La Figure tombée est la dernière œuvre abstraite d’Hélion correspondant, selon le cartel, aux désillusions de l’artiste : la Chute de l’Abstraction
1939 -1951 ; Entre réel et imaginaire.

Hélion imagine une série de personnages souvent portant chapeau et parapluie qui semblent sortis d’une bande dessinée.

les couleurs vives font leur retour, surtout les rouges. Articles obsessionnels de l’artiste, les chapeaux, parapluies, mannequins pour des personnages encore très cubistes et rigides.

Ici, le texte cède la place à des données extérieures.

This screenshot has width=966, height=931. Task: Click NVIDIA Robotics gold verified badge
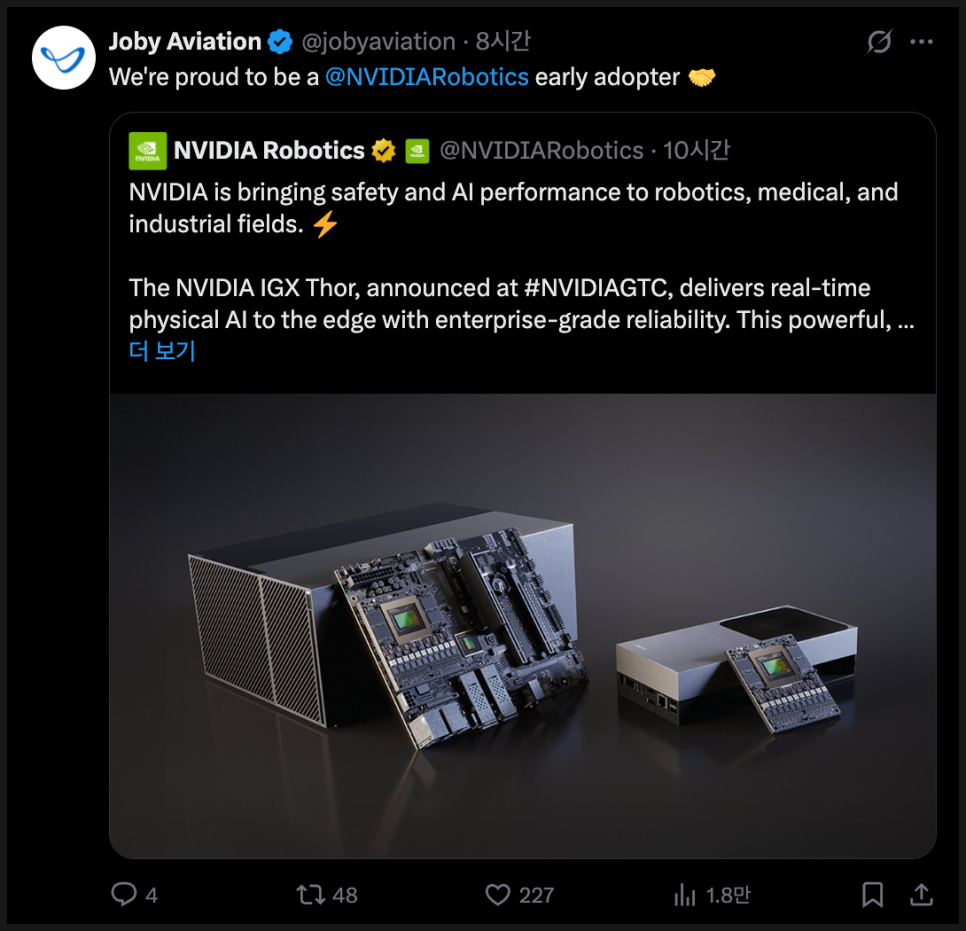click(384, 151)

Avec les Salueurs le mouvement devient plus fluide. En 1946 les roses et les bleus font irruption avec de nouveaux thèmes : des nus féminins avec des ombres et des reflets sur les chairs suggérant les volumes

1950-1967 Le parti-pris des choses

les sujets et les styles se diversifient faisant prendre une tournure radicale . Natures mortes, citrouilles, chrysanthèmes, anémones, choux sont de nouveaux thèmes avec des vanités, des paysages. J’ai du mal à reconnaître la parenté avec les peintures antérieures dans son souci du détail, du réalisme dans les couleurs.

L’immense Triptyque du Dragon résume l’ensemble de son œuvre : au centre dans l’atelier du peintre, se trouve en bonne place L’équilibre (1933), un homme au chapeau à la joue rouge (1943) , dans la vitrine, un mannequin masculin rappelle toute les mannequinades récurrentes dans l’après-guerre, on reconnait aussi son cycliste. A gauche, c’est une scène de café.

1968 – 1980 – Quartier libre
mai 68 marque un nouveau tournant dans la peinture d’Hélion qui apprécie le tohu-bohu euphorique, ravive ses convictions politiques et apporte couleur et fantaisie à sa peinture

De nouvelles teintes font irruption, des scènes pleines d’humour se déclinent en couleurs vives. Des chevalets sont déménagés à dos de personnages dansants….
Au beau milieu de l’exposition, un espace de projection permet de visionner des séquences où le peintre s’exprime, parfois seul parfois en compagnie d’autres artistes. Prévoyez du temps pour l’écouter!